Binnen het LMM wordt op de betreffende landbouwbedrijven, naast de waterkwaliteit, ook het mineralenmanagement van de ondernemer vastgelegd. Op die manier is het mogelijk om relaties tussen het handelen van de ondernemer en de waterkwaliteit te leggen. Binnen het LMM is het niet mogelijk om de precieze invloed van de verschillende stelsels (onderdelen) onder de Meststoffenwet op de waterkwaliteit van elkaar te onderscheiden. De waterkwaliteit is immers een uitvloeisel van een complex aan factoren, waaronder het geldende mestbeleid, de natuurlijke omstandigheden ter plaatse (bijvoorbeeld grondsoort, grondwaterpeil en organisch stofvoorziening), het bouwplan en het mineralenmanagement van de ondernemer.

Door de totale fosfaatproductie door melkvee te reguleren door middel van het stelsel van fosfaatrechten wordt de druk op de mestmarkt verlicht, waardoor het stelsel bijdraagt aan de werking van het stelsel van gebruiksnormen. De milieueffecten van de maatregelen uit het wetsvoorstel zijn daarmee veelal indirect van aard. Het stelsel is ondersteunend aan de directe regulering van de milieubelasting door het stelsel van gebruiksnormen en gebruiksvoorschriften uit de Meststoffenwet.

Binnen het LMM zijn geen data verdwenen.

Deze leden vragen hoeveel agrariërs er gekort worden op hun depositie terwijl ze part nog deel hebben aan de problematiek. Hoe en wanneer zijn zij geïnformeerd over de peildatum van 2 juli 2015?

Met eerder genoemde brief van 2 juli 2015 (Kamerstuk 33 979, nr. 98) is de Tweede Kamer geïnformeerd over de peildatum. De peildatum is op dezelfde dag breed gecommuniceerd in zowel agrarische als niet-agrarische media.

Hoeveel ondernemers precies gekort zullen worden op de aan hun bedrijf toegekende fosfaatrechten is nu nog niet bekend. Bedrijven die in 2015 grondgebonden waren, worden ontzien bij de generieke korting. Bedrijven die in 2015 een relatief klein fosfaatoverschot hadden worden deels ontzien, maximaal tot het niveau dat op bedrijfsniveau sprake was van grondgebondenheid in 2015.

Kan de regering aangeven in hoeverre zij de vinger aan de pols heeft gehouden om de groei van de melkveestapel te monitoren ondanks dat zij bijvoorbeeld ook vergunningen verstrekt aan agrariërs om stallen te bouwen? Hoe heeft het zo ver kunnen komen in een markt die totaal gereguleerd is?
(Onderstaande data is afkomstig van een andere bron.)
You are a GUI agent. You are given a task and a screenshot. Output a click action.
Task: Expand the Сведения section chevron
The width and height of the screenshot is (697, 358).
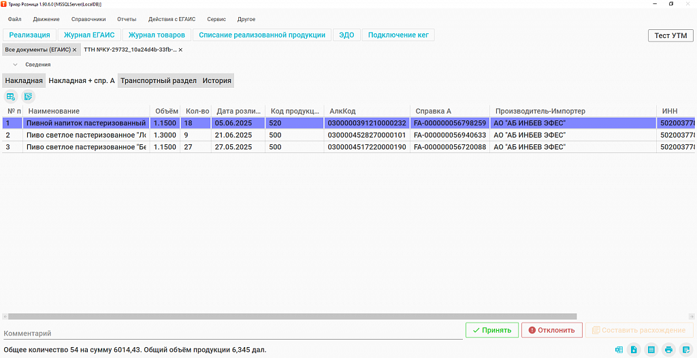coord(15,65)
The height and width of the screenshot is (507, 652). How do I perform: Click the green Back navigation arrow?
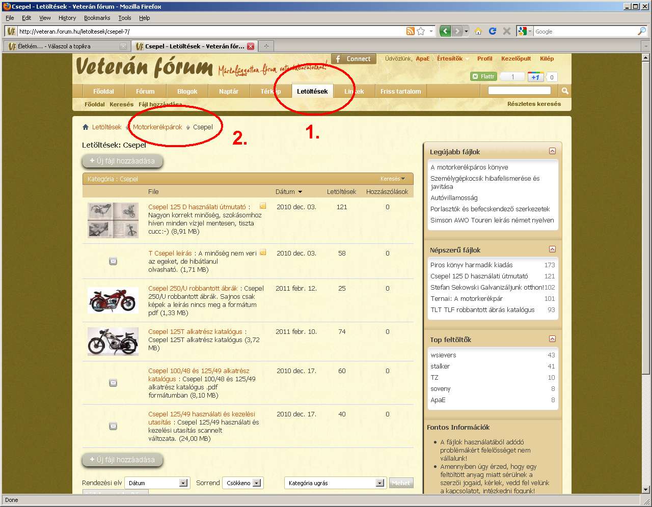tap(445, 31)
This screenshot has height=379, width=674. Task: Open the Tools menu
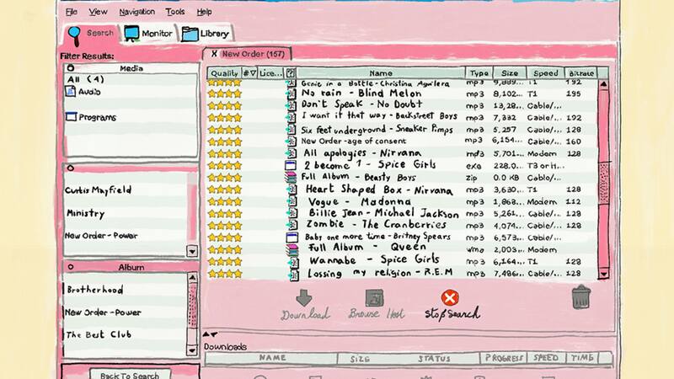175,12
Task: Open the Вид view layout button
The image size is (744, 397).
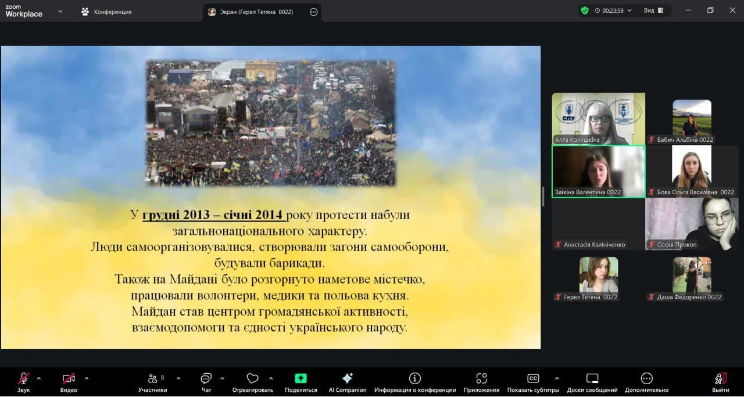Action: 653,10
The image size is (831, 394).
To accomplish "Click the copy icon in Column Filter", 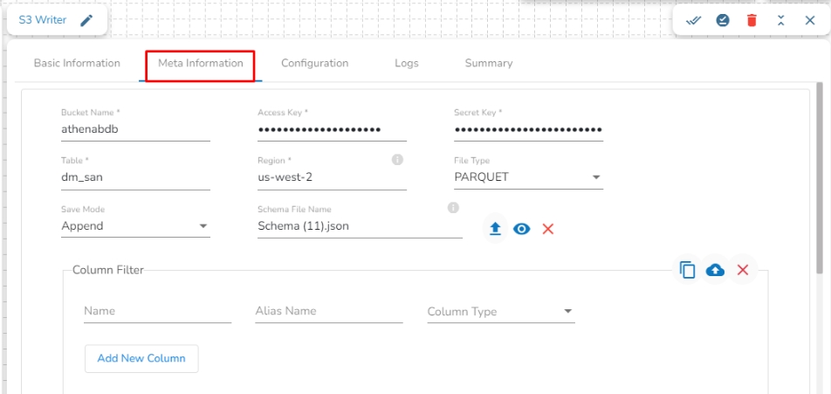I will (x=688, y=270).
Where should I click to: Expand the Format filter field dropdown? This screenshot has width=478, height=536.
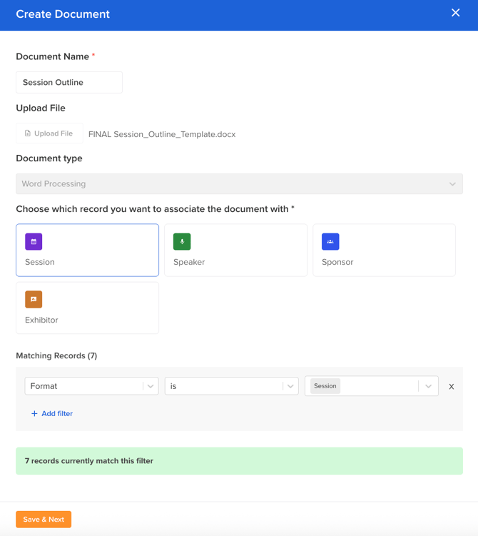(x=151, y=386)
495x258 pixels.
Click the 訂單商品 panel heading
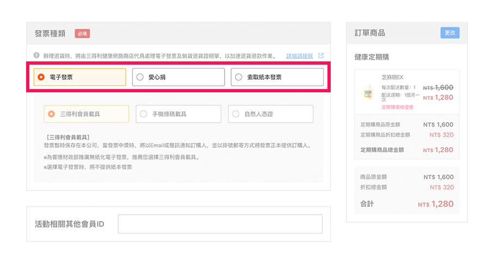(x=370, y=33)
Is het juist dat er een signaal vanuit de sector is gekomen waarin werd gewezen op de explosieve groei en werd er gepleit voor het begrenzen van de groei van de melkveehouderij? Zo ja, wat heeft de regering met dat signaal gedaan?

Per brief van 12 december 2013 (Kamerstuk 33 037, nr. 80) zijn door de toenmalig Staatssecretaris van Economische Zaken maatregelen aangekondigd die economische ontwikkeling van de melkveehouderij mogelijk moesten maken na het vervallen van de melkquotering per 1 april 2015, mits deze ontwikkeling binnen de bestaande milieukaders zou plaatsvinden. Dit heeft geresulteerd in het stelsel van verantwoorde groei melkveehouderij zoals dit per 1 januari 2015 van kracht is geworden. Deze aanpak werd vanuit de sector gesteund. Op dezelfde dag als voornoemde brief aan de Tweede Kamer kondigden LTO Nederland en de Nederlandse Zuivel Organisatie (NZO) in gezamenlijkheid private maatregelen aan die moesten borgen dat de fosfaatproductie van de melkveehouderij binnen de milieurandvoorwaarden van de overheid zou blijven.
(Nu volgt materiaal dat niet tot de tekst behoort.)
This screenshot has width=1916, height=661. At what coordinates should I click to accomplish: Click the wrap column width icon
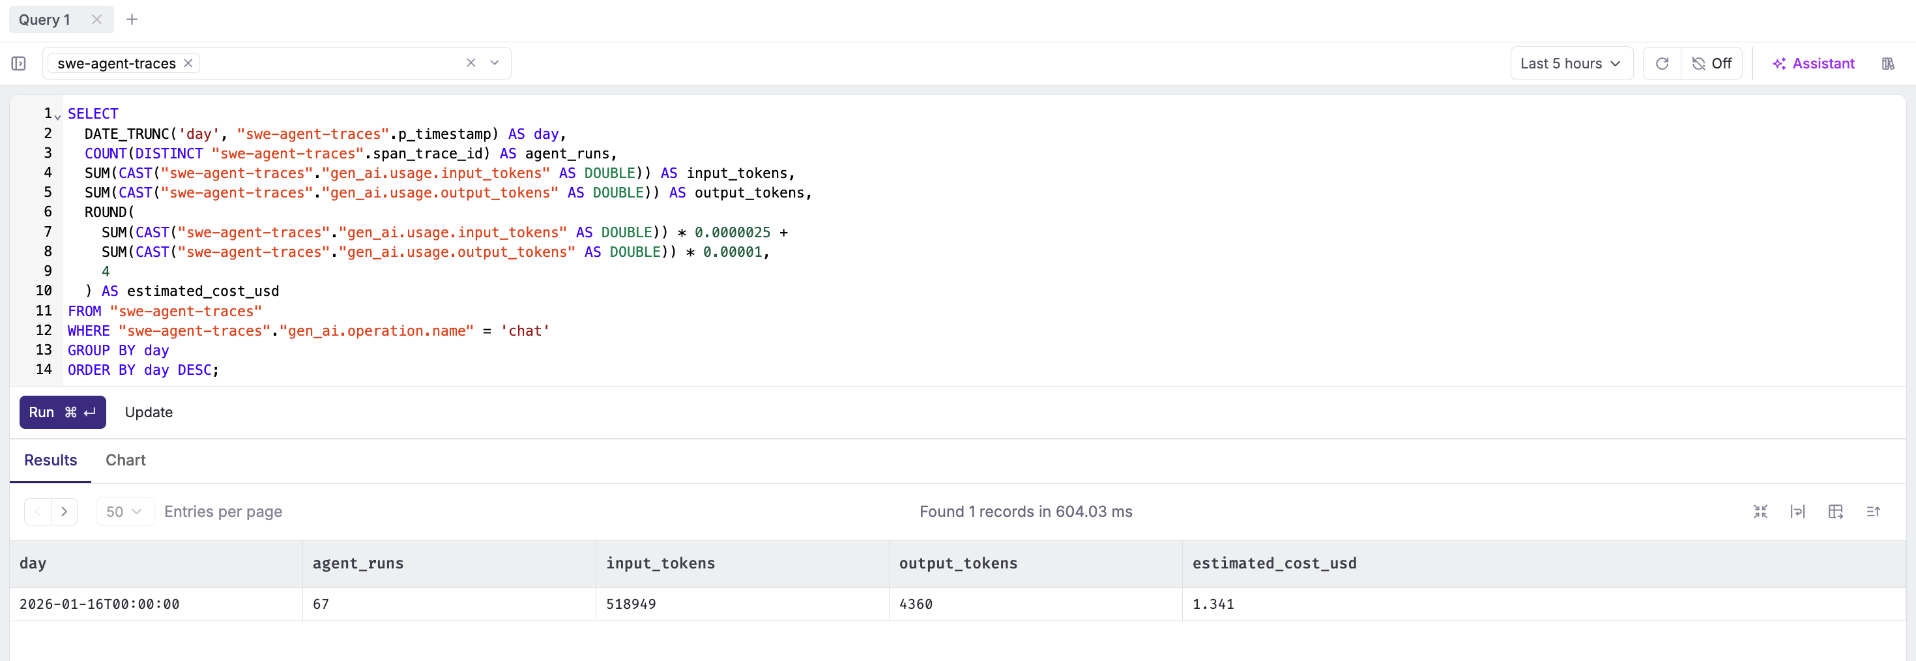coord(1798,511)

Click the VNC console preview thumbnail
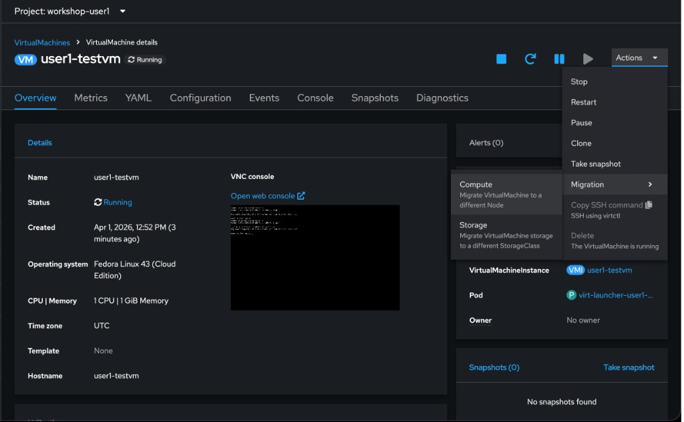pos(315,257)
In genoemde brief werd door de toenmalig Staatssecretaris van Economische Zaken wel een winstwaarschuwing gegeven: «Wanneer uit de monitoring van de mestmarkt blijkt dat de feitelijke fosfaatproductie in enig jaar het plafond van 2002 overschrijdt, zijn nadere productiebegrenzende maatregelen aan de orde.»

De omvang van de mestproductie (in termen van stikstof en fosfaat) wordt jaarlijks gemonitord en gerapporteerd door het Centraal Bureau voor de Statistiek (CBS; zie www.statline.cbs.nl). Het is op grond van de resultaten van deze monitoring dat per brief van 1 juni 2015 (Kamerstuk 33 979, nr. 96) maatregelen werden aangekondigd om via de Meststoffenwet een productiebegrenzing aan de melkveehouderij op te leggen in het geval er onvoldoende garanties waren dat de zuivelketen er in zou slagen de fosfaatproductie te verminderen. Dit heeft uiteindelijk geresulteerd in de aankondiging van het stelsel van fosfaatrechten op 2 juli 2015 (Kamerstuk 33 979, nr. 98).
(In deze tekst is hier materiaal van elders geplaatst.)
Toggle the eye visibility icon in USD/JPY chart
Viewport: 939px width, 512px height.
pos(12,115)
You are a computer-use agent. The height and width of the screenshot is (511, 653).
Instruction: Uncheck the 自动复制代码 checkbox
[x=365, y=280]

Kan de regering aangeven hoeveel ondernemingen in de financiële problemen komen door deze regeling en wat zij voornemens is om daaraan te doen?

Ik beschik niet over gegevens over hoeveel bedrijven in financiële problemen dreigen te komen als direct gevolg van de invoering van het stelsel van fosfaatrechten. De Adviescommissie knelgevallen fosfaatrechten heeft als opdracht aan mij advies uit te brengen over een eventuele uitbreiding van de knelgevallenvoorziening voor groepen van bedrijven die disproportioneel worden geraakt door de invoering van fosfaatrechten. Voor een uitgebreidere beschrijving van opdracht, taken en bevoegdheden van de Adviescommissie wordt verwezen naar het antwoord op eerdere vragen van de leden van de fractie van het CDA.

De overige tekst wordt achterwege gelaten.